Wyres KL., van Tonder A., Lambertsen LM., Hakenbeck R., Parkhill J., Bentley SD., Brueggemann AB.
Antimicrobial resistance among pneumococci has greatly increased over the past two to three decades. Resistance to tetracycline (tet(M)), chloramphenicol (cat) and macrolides (erm(B) and/or mef(A/E)) is generally conferred by acquisition of specific genes that are associated with mobile genetic elements, including those of the Tn916 and Tn5252 families.
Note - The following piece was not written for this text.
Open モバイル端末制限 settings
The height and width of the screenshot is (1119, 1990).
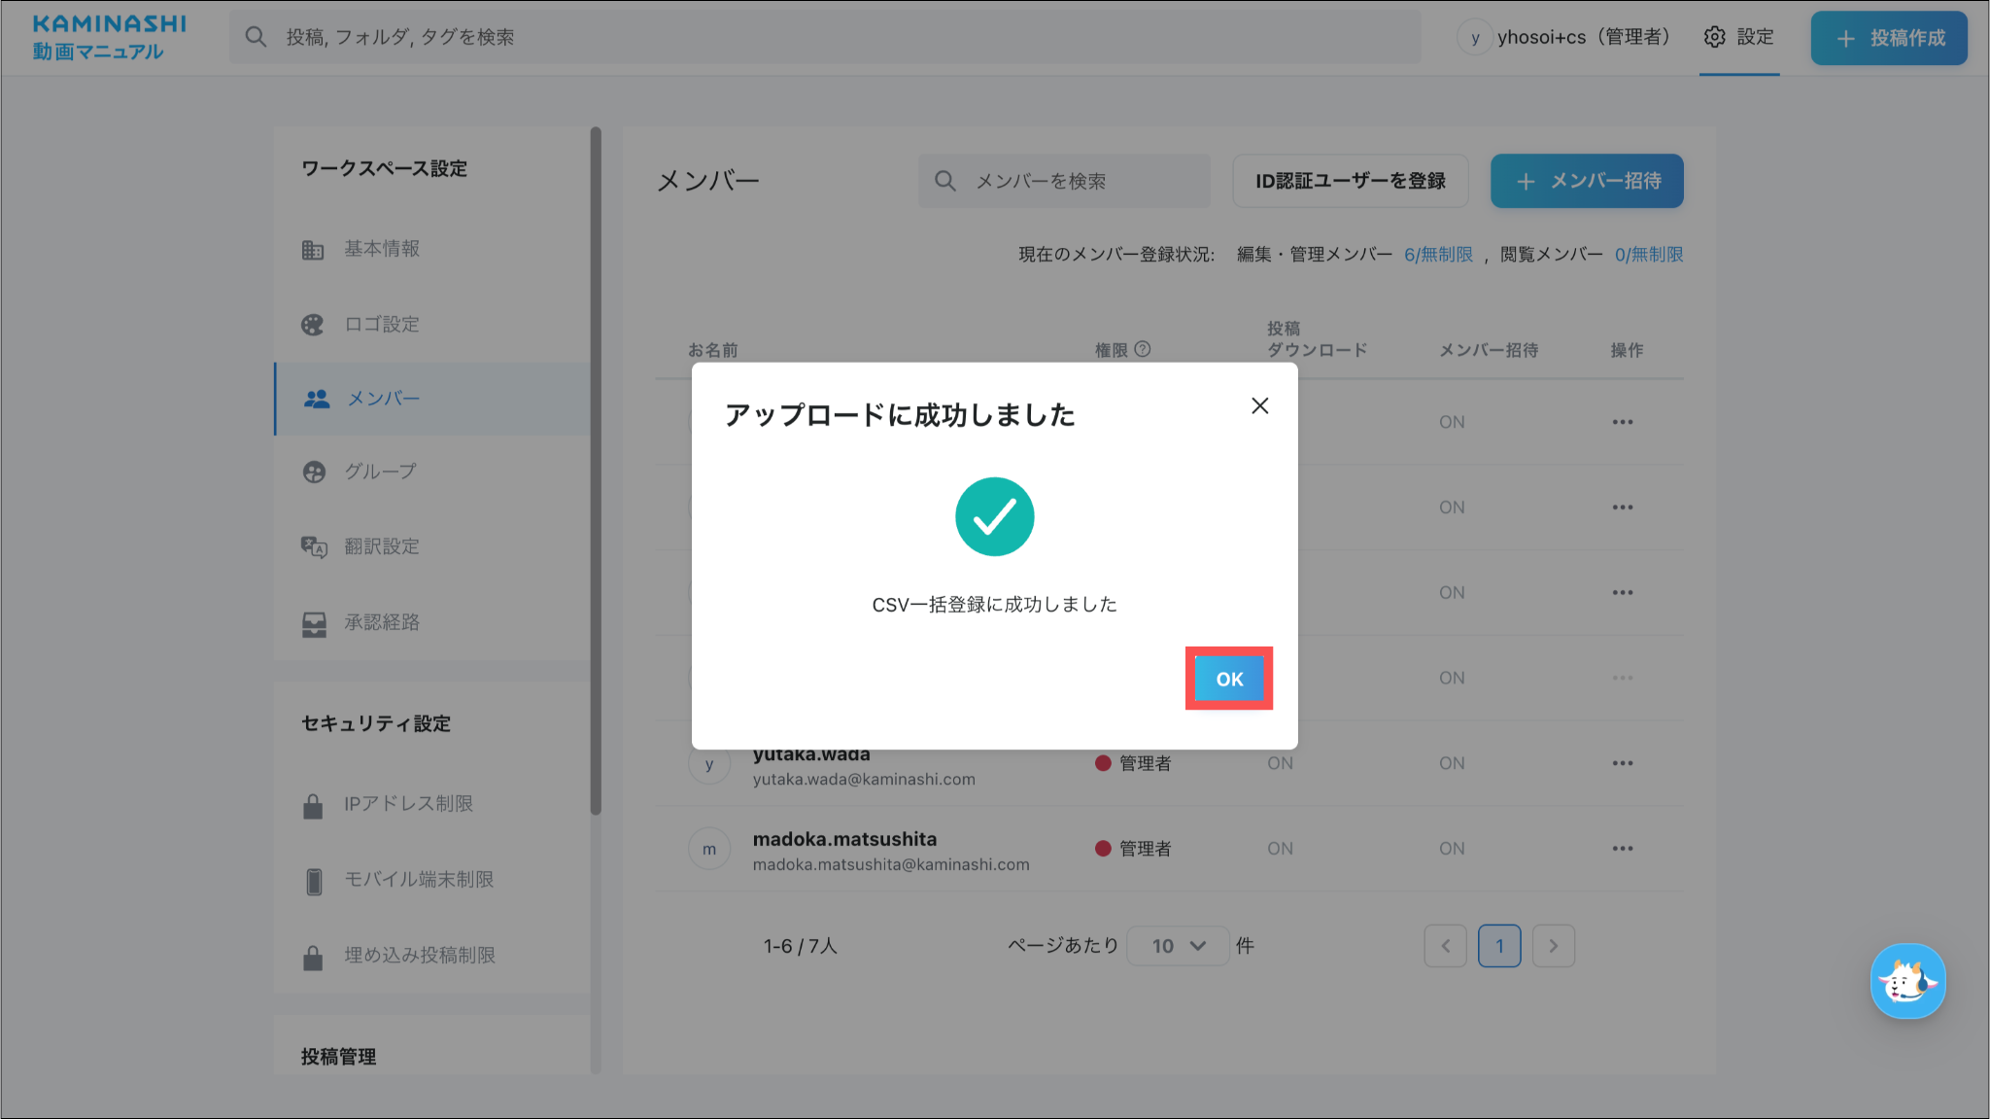pos(418,879)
The first tetracycline-, chloramphenicol- and macrolide-resistant pneumococci were detected between 1962 and 1970; however, until now the oldest pneumococcus shown to harbour Tn916 and/or Tn5252 was isolated in 1974. In this study the genomes of 38 pneumococci isolated prior to 1974 were probed for the presence of tet(M), cat, erm(B), mef(A/E) and int (integrase) to indicate the presence of Tn916/Tn5252-like elements.Two Tn916-like, tet(M)-containing, elements were identified among pneumococci dated 1967 and 1968. The former element was highly similar to that of the PMEN1 multidrug-resistant, globally-distributed pneumococcal reference strain, which was isolated in 1984. The latter element was associated with a streptococcal phage. A third, novel genetic element, designated ICESpPN1, was identified in the genome of an isolate dated 1972. ICESpPN1 contained a region of similarity to Tn5252, a region of similarity to a pneumococcal pathogenicity island and novel lantibiotic synthesis/export-associated genes.These data confirm the existence of pneumococcal Tn916 elements in the first decade within which pneumococcal tetracycline resistance was described. Furthermore, the discovery of ICESpPN1 demonstrates the dynamic variability of pneumococcal genetic elements and is contrasted with the evidence for Tn916 stability.